WYSIWYG: IoT Device Identification Based on WebUI Login Pages

Sensors (Basel). 2022 Jun 29;22(13):4892. doi: 10.3390/s22134892.

Abstract

With the improvement of intelligence and interconnection, Internet of Things (IoT) devices tend to become more vulnerable and exposed to many threats. Device identification is the foundation of many cybersecurity operations, such as asset management, vulnerability reaction, and situational awareness, which are important for enhancing the security of IoT devices. The more information sources and the more angles of view we have, the more precise identification results we obtain. This study proposes a novel and alternative method for IoT device identification, which introduces commonly available WebUI login pages with distinctive characteristics specific to vendors as the data source and uses an ensemble learning model based on a combination of Convolutional Neural Networks (CNN) and Deep Neural Networks (DNN) for device vendor identification and develops an Optical Character Recognition (OCR) based method for device type and model identification.
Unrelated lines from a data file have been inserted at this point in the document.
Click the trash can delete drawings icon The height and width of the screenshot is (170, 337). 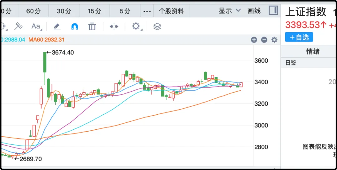[92, 27]
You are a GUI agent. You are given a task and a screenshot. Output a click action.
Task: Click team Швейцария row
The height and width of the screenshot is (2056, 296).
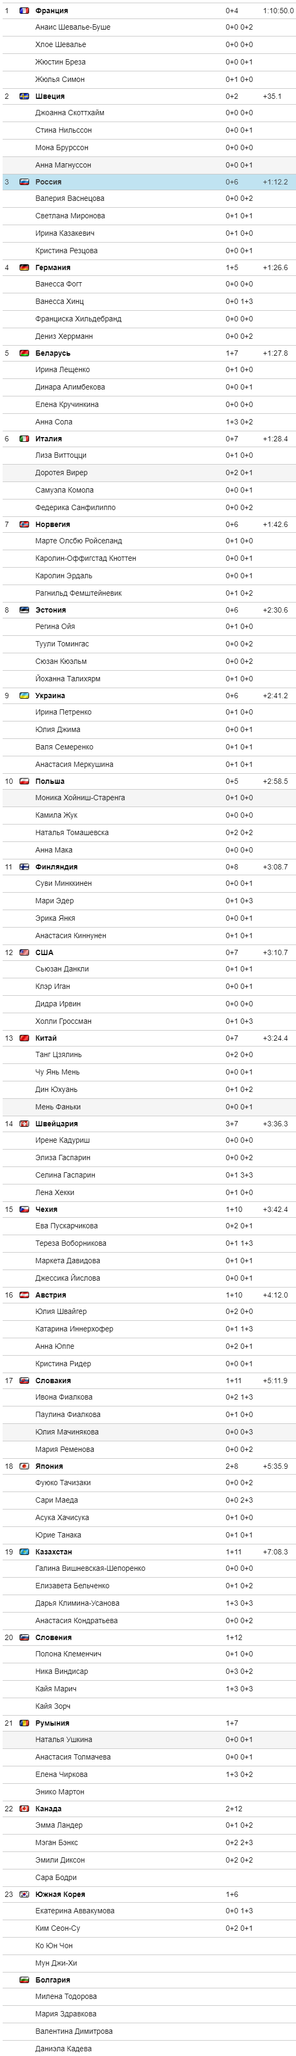[148, 1124]
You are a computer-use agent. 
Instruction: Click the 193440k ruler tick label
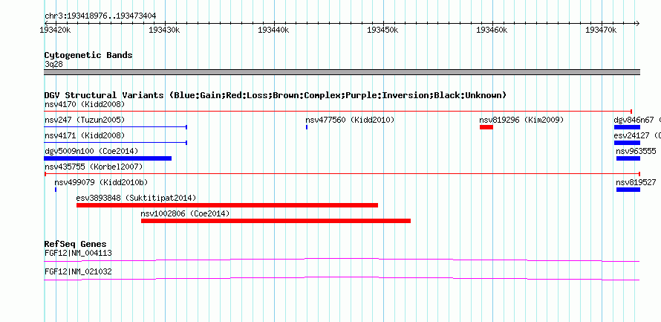pyautogui.click(x=273, y=30)
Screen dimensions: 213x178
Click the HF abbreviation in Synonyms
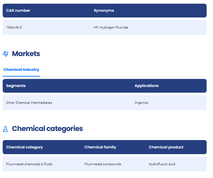[96, 28]
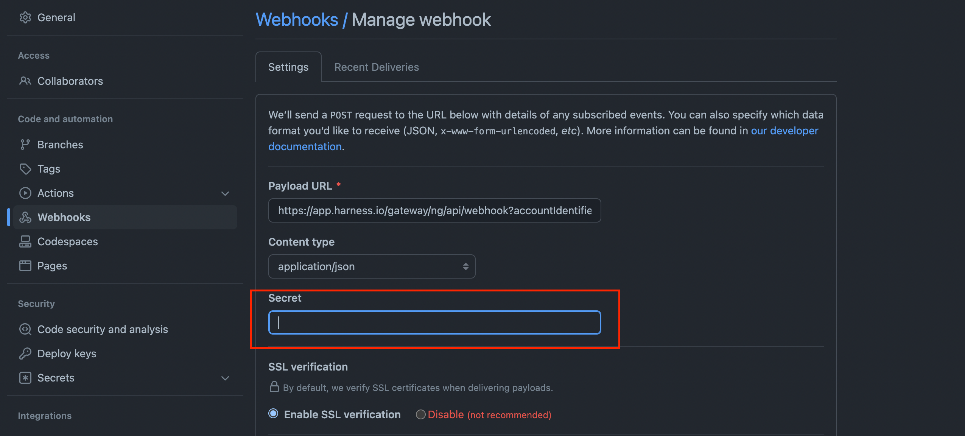
Task: Switch to the Recent Deliveries tab
Action: 376,67
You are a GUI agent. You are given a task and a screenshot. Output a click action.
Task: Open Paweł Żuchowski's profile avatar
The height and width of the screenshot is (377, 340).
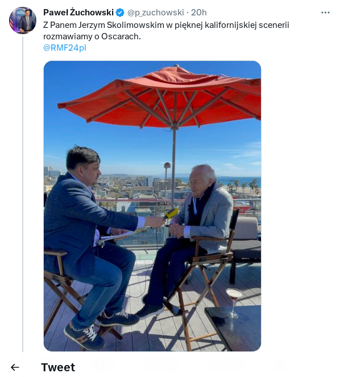tap(23, 20)
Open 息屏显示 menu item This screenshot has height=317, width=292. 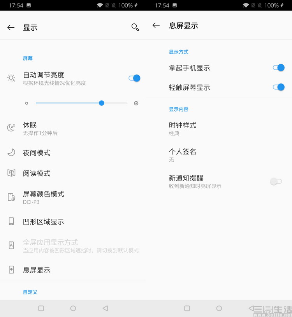pos(37,270)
The experimental results show that the ensemble learning model can achieve 99.1% accuracy and 99.5% F1-Score in the determination of whether a device is from a vendor that appeared in the training dataset, and if the answer is positive, 98% accuracy and 98.3% F1-Score in identifying which vendor it is from. The OCR-based method can identify fine-grained attributes of the device and achieve an accuracy of 99.46% in device model identification, which is higher than the results of the Shodan cyber search engine by a considerable margin of 11.39%.

Keywords: IoT; OCR; WebUI; device identification; ensemble learning model.

Grants and funding

This research received no external funding. The APC was funded by the State Key Laboratory of Mathematical Engineering and Advanced Computing.